The effect of sulfinpyrazone on morphological changes in the coronary vasculature induced by prolonged unpredictable stress in the rat.

It was confirmed that prolonged unpredictable stress in the rat induces morphological change in the coronary microcirculation. These changes include dilation in venules, deposits staining positive with PAS in the venules due to platelet aggregation and a breakdown of the endothelial lining in arterioles. Sulfinpyrazone is reported to prevent platelet agglutination, and shows effectiveness in the clinic in preventing re-infarction following infarction. Accordingly rats were exposed to the stress regimen for 50 days, and groups were treated with sulfinpyrazone, either prophylactically (receive drug for 50 days) or therapeutically (receive drug Day 30 to Day 50). The morphology of the hearts of treated animals were compared with those of placebo treated controls.
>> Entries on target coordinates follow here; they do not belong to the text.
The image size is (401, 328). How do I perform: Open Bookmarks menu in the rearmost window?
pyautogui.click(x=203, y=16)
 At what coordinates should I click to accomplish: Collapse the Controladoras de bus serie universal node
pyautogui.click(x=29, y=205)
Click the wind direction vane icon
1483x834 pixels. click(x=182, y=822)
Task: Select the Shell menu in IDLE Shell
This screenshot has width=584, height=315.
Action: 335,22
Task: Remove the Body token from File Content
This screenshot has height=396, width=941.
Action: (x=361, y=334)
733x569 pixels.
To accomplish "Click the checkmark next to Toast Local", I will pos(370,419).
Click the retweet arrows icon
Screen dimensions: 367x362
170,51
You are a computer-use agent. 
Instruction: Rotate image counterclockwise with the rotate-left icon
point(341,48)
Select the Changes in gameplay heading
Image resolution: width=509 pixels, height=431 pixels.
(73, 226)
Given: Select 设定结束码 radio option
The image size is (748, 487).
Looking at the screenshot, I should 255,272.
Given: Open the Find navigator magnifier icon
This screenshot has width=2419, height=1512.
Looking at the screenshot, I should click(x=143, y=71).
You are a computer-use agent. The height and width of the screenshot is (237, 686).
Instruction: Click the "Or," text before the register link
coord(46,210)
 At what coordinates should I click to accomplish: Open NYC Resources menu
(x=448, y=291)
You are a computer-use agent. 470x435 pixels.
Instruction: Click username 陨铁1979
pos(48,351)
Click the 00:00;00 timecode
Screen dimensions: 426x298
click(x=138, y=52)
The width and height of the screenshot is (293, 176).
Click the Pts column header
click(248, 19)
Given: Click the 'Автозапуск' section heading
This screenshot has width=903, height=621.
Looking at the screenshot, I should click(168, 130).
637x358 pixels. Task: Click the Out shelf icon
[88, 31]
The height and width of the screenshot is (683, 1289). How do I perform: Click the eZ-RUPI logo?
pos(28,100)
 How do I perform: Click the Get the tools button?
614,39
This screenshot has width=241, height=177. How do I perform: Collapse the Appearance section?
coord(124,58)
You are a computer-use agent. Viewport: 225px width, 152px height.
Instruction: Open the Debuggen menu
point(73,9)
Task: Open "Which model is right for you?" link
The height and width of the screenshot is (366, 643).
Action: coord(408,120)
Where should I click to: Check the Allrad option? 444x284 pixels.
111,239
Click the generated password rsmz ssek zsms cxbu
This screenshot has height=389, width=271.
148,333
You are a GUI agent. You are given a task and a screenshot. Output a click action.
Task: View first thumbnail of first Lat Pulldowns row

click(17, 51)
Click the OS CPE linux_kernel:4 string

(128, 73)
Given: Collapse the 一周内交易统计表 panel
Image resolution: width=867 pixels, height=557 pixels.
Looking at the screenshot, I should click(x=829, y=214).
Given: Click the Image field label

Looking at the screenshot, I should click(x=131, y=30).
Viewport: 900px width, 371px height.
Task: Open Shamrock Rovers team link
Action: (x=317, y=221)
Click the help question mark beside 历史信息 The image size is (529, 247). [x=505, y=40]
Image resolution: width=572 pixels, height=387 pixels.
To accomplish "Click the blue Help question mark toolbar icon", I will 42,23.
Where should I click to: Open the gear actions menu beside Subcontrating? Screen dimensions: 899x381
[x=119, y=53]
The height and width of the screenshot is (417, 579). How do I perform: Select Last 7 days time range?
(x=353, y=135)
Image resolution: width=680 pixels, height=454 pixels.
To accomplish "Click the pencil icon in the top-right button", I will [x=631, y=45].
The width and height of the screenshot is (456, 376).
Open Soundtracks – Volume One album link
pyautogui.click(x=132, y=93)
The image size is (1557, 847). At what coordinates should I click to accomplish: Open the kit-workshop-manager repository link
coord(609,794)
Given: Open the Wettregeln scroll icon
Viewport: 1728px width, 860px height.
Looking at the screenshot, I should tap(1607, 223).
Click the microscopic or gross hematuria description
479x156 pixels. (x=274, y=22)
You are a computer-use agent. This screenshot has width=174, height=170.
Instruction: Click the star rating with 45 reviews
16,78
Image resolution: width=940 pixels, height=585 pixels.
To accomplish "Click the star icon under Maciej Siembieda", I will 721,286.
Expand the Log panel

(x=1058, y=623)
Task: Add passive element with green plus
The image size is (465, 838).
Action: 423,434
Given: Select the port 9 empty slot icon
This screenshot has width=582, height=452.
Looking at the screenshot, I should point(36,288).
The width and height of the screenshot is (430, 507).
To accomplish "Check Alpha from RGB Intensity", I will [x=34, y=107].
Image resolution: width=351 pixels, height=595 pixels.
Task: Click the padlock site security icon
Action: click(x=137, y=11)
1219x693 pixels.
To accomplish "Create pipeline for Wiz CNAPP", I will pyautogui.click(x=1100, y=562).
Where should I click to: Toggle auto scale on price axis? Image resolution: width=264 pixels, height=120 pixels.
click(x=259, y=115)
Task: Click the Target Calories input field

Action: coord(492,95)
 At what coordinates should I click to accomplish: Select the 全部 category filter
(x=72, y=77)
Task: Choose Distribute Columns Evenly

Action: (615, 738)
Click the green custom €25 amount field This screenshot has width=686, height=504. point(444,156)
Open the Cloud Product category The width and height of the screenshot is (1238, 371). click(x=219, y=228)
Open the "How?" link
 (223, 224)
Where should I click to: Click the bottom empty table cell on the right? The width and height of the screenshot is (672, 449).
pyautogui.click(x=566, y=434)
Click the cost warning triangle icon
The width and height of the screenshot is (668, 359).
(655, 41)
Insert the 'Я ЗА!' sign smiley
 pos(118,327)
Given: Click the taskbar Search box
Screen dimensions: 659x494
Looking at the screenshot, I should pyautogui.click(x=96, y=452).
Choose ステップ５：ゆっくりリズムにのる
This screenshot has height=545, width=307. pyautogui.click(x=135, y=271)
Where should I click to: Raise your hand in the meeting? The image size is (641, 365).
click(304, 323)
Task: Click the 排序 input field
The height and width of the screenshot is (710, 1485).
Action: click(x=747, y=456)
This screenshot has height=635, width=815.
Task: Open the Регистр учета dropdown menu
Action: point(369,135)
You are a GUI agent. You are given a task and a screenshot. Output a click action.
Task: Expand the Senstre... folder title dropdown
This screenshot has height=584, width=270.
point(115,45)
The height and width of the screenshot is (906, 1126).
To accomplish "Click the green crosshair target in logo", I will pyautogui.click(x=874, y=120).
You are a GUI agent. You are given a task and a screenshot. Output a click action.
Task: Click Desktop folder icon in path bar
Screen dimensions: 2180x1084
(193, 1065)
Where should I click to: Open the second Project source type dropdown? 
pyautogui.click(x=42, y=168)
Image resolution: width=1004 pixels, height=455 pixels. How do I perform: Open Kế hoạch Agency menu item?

It was demonstrated that therapeutic sulfinpyrazone did not prevent (p less than 0.01), but reduced the incidence of morphological change in the coronary microcirculation. Prophylactic sulfinpyrazone had a distinct protective effect (p less than 0.001). It was demonstrated that the plasma corticosterone levels in both drug groups did not fall to the level found in control groups. The results are discussed in terms of a glucocorticoid-sulfinpyrazone interaction preventing prostaglandin release which will prevent platelet aggregation. It is possible that the interaction relates to maintaining the integrity of the microcirculatory endothelial cells, thus preventing the local release of inflammatory substances.